Sevgili okuyucular, şimdilerde kaldı mı bilmem ama eskiler bilir. Sinemalarda Kızılderili filmleri oynardı. Kızılderililer beyazlara karşı savaşa tutuşacakları zaman büyük şefin önderliğinde diğer kabile reisleri, şefleri ve büyücüleri toplanır savaş kararı alırlar ve alınan bu karara tamtamlarla tüm Kızılderililere duyururlardı.
Kızılderililer oklarla baltalarla savaşmaya çalışırken, Beyaz Adamlar tabanca tüfekle karşılık verirler ve filmin sonunda hep yenilen Kızılderililer olurdu.
Kızılderililer şimdiki ABD Başkanı Donald Trump ve ‘’gibilerin’’ dedeleri tarafından soykırımla nesilleri kurutuldu…

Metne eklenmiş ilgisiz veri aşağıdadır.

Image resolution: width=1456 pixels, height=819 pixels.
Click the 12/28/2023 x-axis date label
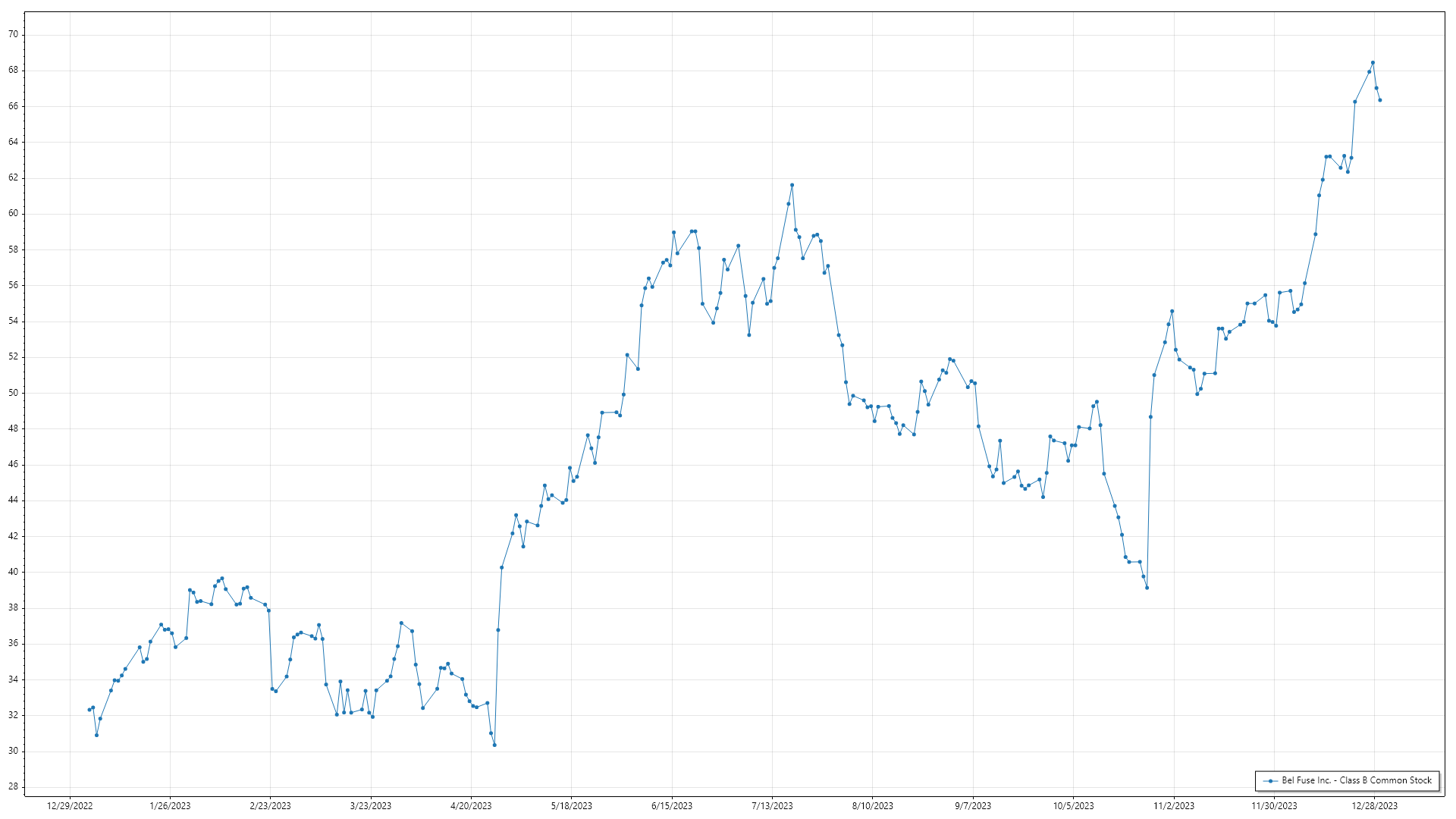1374,806
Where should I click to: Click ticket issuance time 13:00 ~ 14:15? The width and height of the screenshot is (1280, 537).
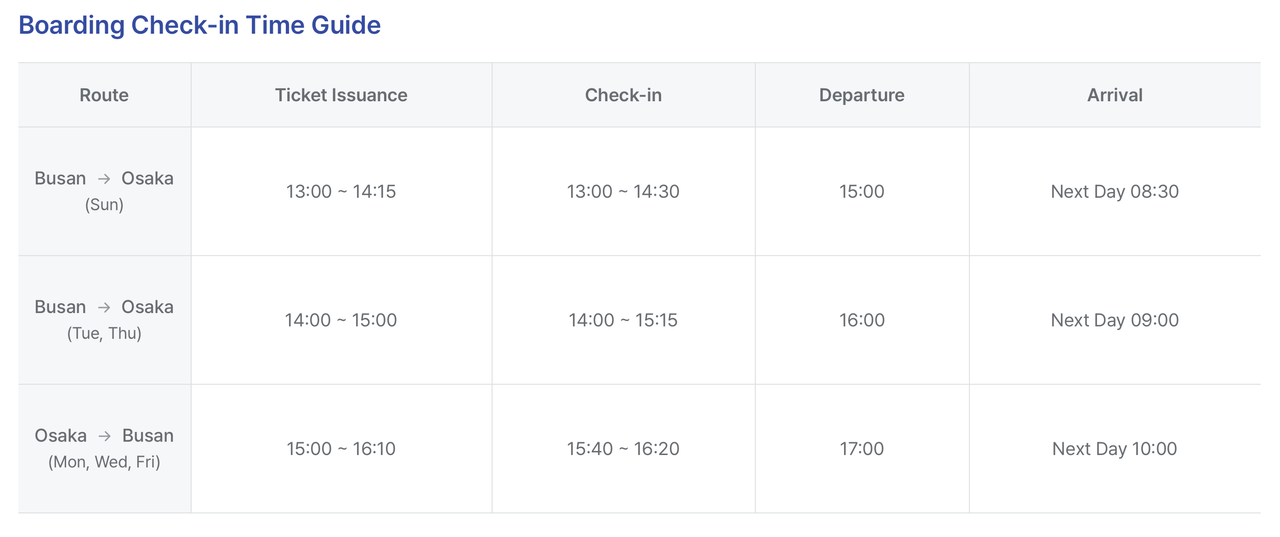click(x=341, y=191)
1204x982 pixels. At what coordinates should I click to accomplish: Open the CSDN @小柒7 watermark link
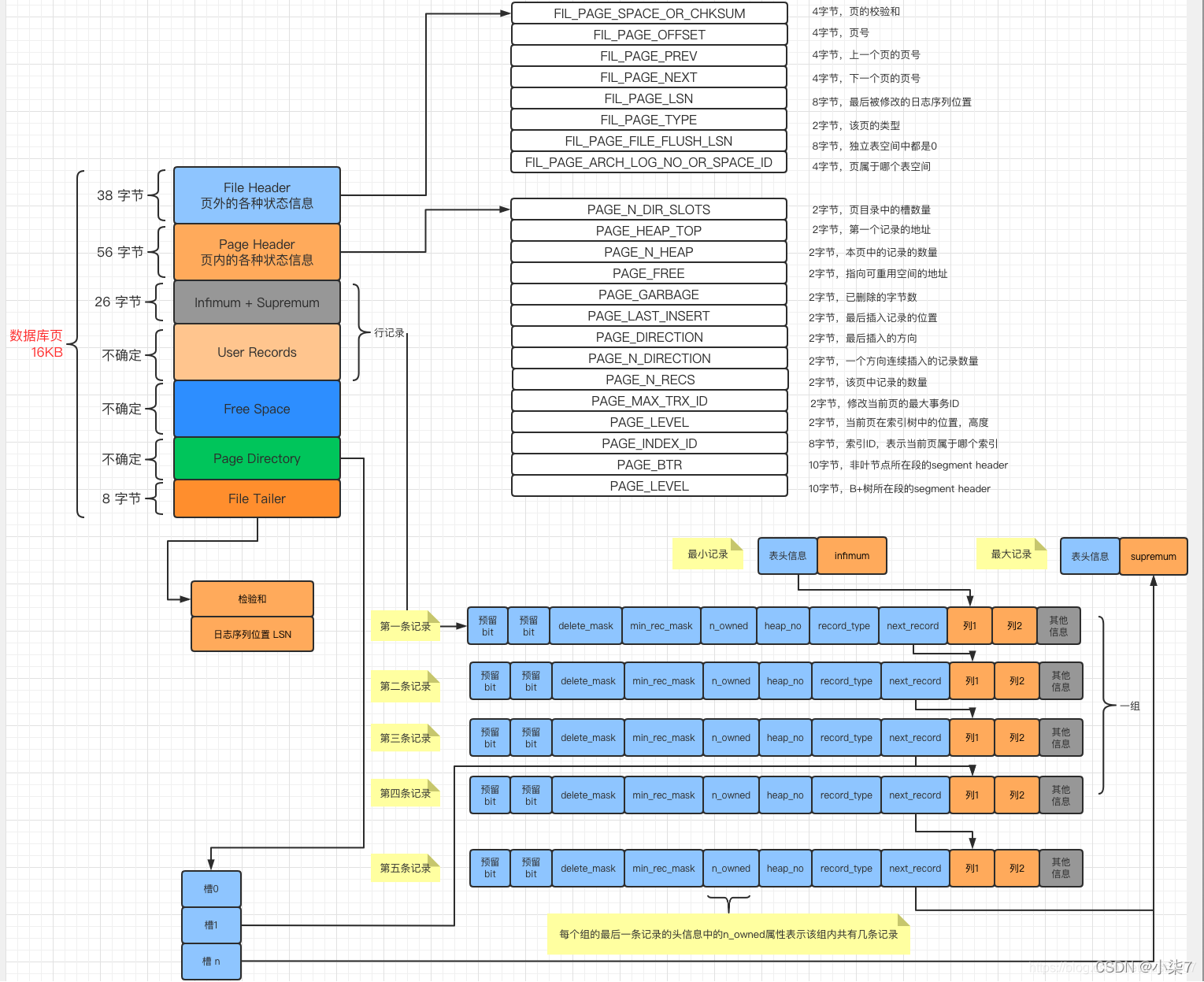1122,967
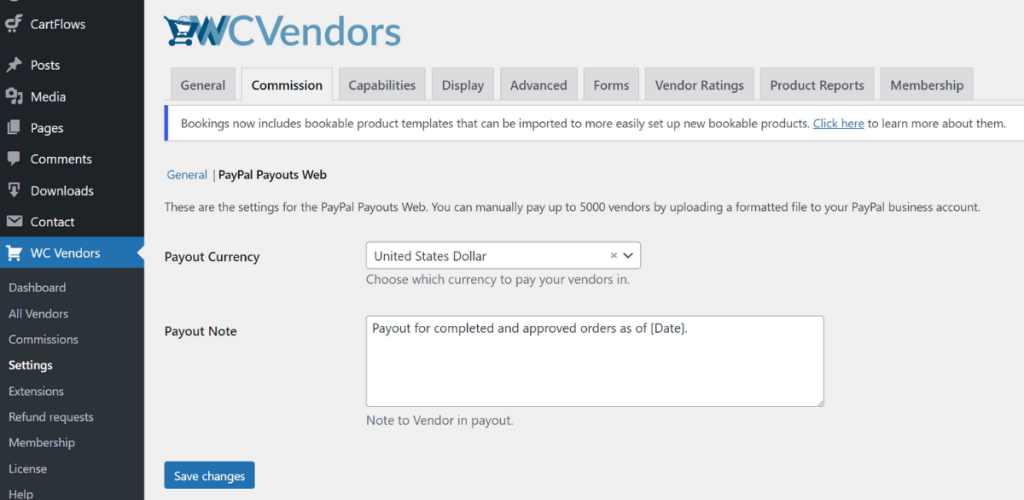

Bu çağda soykırım olamaz ama her ölen insan kendi dünyasında soykırıma uğramış sayılır. Ha toplu yok edilmiş… ha birer birer… nihayetinde yok olan yaşamların vebali aynıdır!
+++
Bunu niye anlattım?
AKP yeni bir cephe açarak Suriye’de bulunan SDG (PYD-YPG-PKK) unsurlarına savaş açtı. Belki savaş demek çok doğru değil çünkü karşımızda bir devlet yok. Savaş devletlerarasında olur. Fakat kısıtlı bir operasyonda olsa nihayetinde silahlar patlayacak, tanklar, toplar ölüm saçacak.
Pekâlâ, bu operasyonun kapsamını, amacını tam olarak kim biliyor? Muhalefet bilmiyor! AKP Milletvekilleri biliyor mu? Bana göre onlarda tam olarak bilmiyor.
Peki, atamayla gelen bakanlar biliyor mu? Orası da şüpheli. Çünkü bakanlardan bir tanesi, gazetecilerin karşısına geçip bu operasyonun gerekçelerini amacını ve sonucunu anlattı mı? Ben duymadım!
En ilkel Kızılderili kabileleri bile ne yapıyor? Kabile reislerini büyücülerini ileri gelenleri toplayıp ortak akılla karar alıyor ve alınan kararı tüm halka tamtamlarla duyuruyor.
Bizi yönetenler ne yapıyor? Sanki ses geçirmez kalın duvarların arkasında karar alıyorlar. Alınan kararların neler olduğunu bilen duyan var mı? Elbette yok! Devlet sırrı o yüzden açıklanmıyor diyenleriniz olabilir. Sır kısmı gizli kalmak şartıyla bizi adam yerine koyup Suriye topraklarında ne zamana kadar kalınacak, IŞİD li katillerin akıbeti ne olacak gibi konuları bile izah etme gereği duyulmamasına itiraz ediyorum.
Açık ve şeffaf olunmaması ve halkın bazı konularda aydınlatılmaması sonucunda acayip acayip yorumlar fısıldanıyor. Mesela bir kısım yorumlara göre hükümetin amacı orada( ‘’PKK-PYD-SDG’’ ne derseniz deyin) bu örgütün elinde tutsak olan 10 bine yakın IŞİD li kafa kesen katil sürülerini kurtarmak ve onları tekrar ÖSO unsurlarıyla sahaya sürmek olduğu konuşuluyor.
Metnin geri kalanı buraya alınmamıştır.